Se Tom Zé, o pai da invenção, afirma que o nosso lado artista é o feminino, quem sou eu para discordar? A única coisa que posso dizer é que entendo muito bem quando ele fala que a mulher tem mais participação nas decisões do homem. Não sou baiano, mas sou nordestino. Seria esse o motivo da compreensão? Não sei, mas embora tenha um pai muito carinhoso, posso afirmar que minha mãe é quem está sempre presente. A participação dela na minha educação foi tão forte que praticamente anulou a participação do meu pai. Aprendi infinitamente mais com ela do que com ele. Minha mãe e eu quase não discordamos de nada no dia a dia, diferentemente do meu pai, detentor de um ponto de vista oposto ao meu em praticamente quase todo assunto. Não estou querendo diminuí-lo ou dizer que um é melhor do que o outro, ou que amo mais um do que outro. Ademais, minha forma de ver o mundo se aproxima muito mais do olhar da minha mãe. Também vejo isso em quase todos os meus amigos e acredito que não seja um fenômeno assim tão nordestino. Torço para que não. O mundo seria muito melhor.

No entanto, há algumas semanas, eu estava querendo escrever um texto sobre essas palavras de Tom Zé e não conseguia. Até sentei para escrever, mas as ideias ainda muito prematuras me fizeram abortar o texto. Foi quase como uma gravidez psicológica. Aquela em que você acredita estar gestante de um texto quando na verdade não está. Depois a inspiração (o meu lado feminino) penetrou novamente no meu cérebro e semeou a ideia de falar sobre o trabalho duro que é dar vida a esses embriões. Então, na próxima gestação, decidi que juntaria os dois temas. Não são temas exatamente univitelinos, mas achei que seria a última chance de falar sobre essas entrevistas.
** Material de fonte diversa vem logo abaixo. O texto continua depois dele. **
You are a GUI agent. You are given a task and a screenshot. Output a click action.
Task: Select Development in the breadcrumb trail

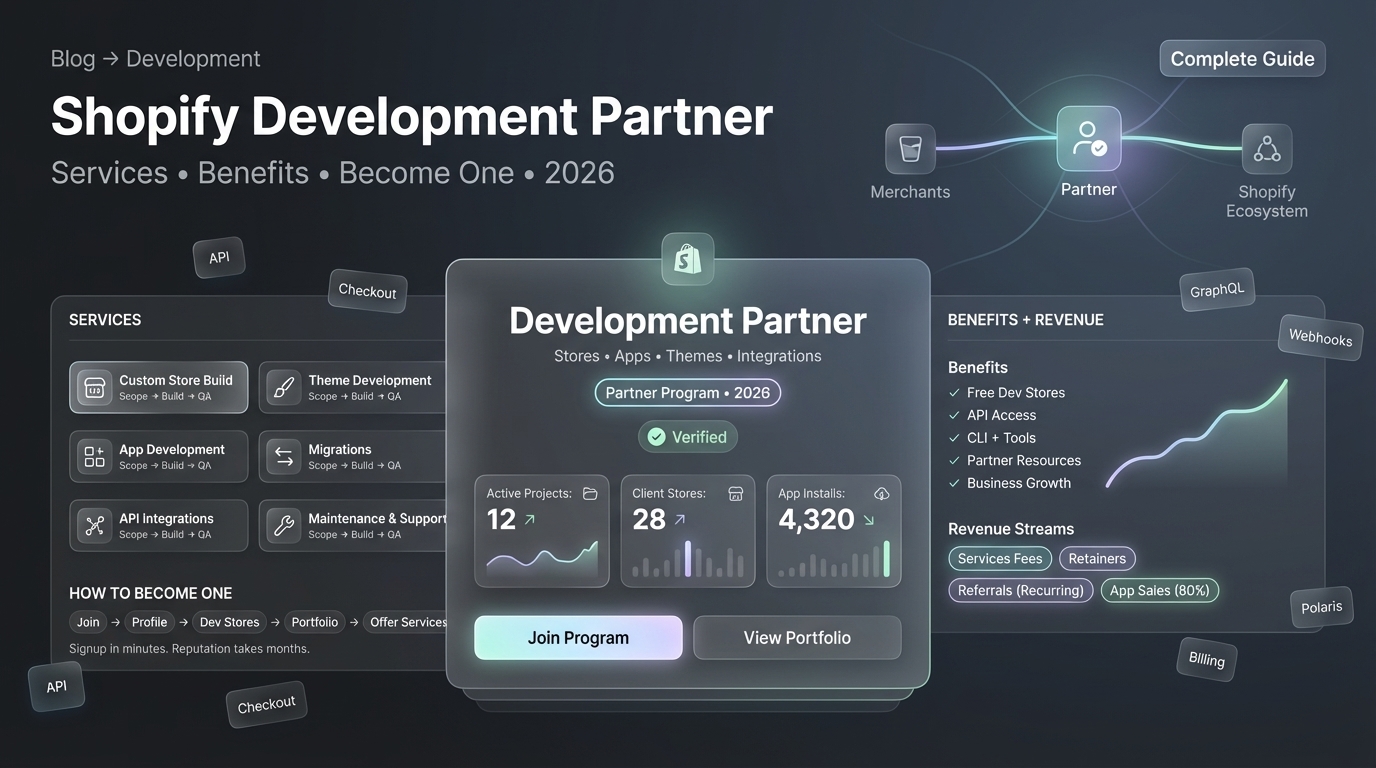point(193,58)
Ainda na conversa de 2010 com Jô Soares, Tom Zé disse: “Ideia precisa de silêncio. Ideia não gosta de bater papo. O sítio da ideia é o silêncio, até ela pesar no cérebro e você escrever sobre ela. Sofrer até acertar.” Esse silêncio é mesmo fundamental, sobretudo para mim que escrevo o texto mentalmente antes de entrar em trabalho de parto. Dessa forma, meu cérebro escreve quase o dia todo. Esse processo de ócio criativo me permite gerar a ideia no ventre. Bem, a ideia pesou no meu cérebro, escrevi e o texto nasceu, embora eu acredite que não acertei. Todo texto é como um filho que não pertence aos pais e sim ao mundo. Publicar é cortar o cordão umbilical. Depois disso, alguns fenecem, enquanto outros sobrevivem. Esses que permanecem, escrevem por si só a sua história, totalmente independentes de seus progenitores. Contudo, o que me interessa agora é justamente dar mais vazão ao meu lado artístico (ou feminino) e parir cada vez mais textos e filmes, ciente de que sim, eu tenho útero.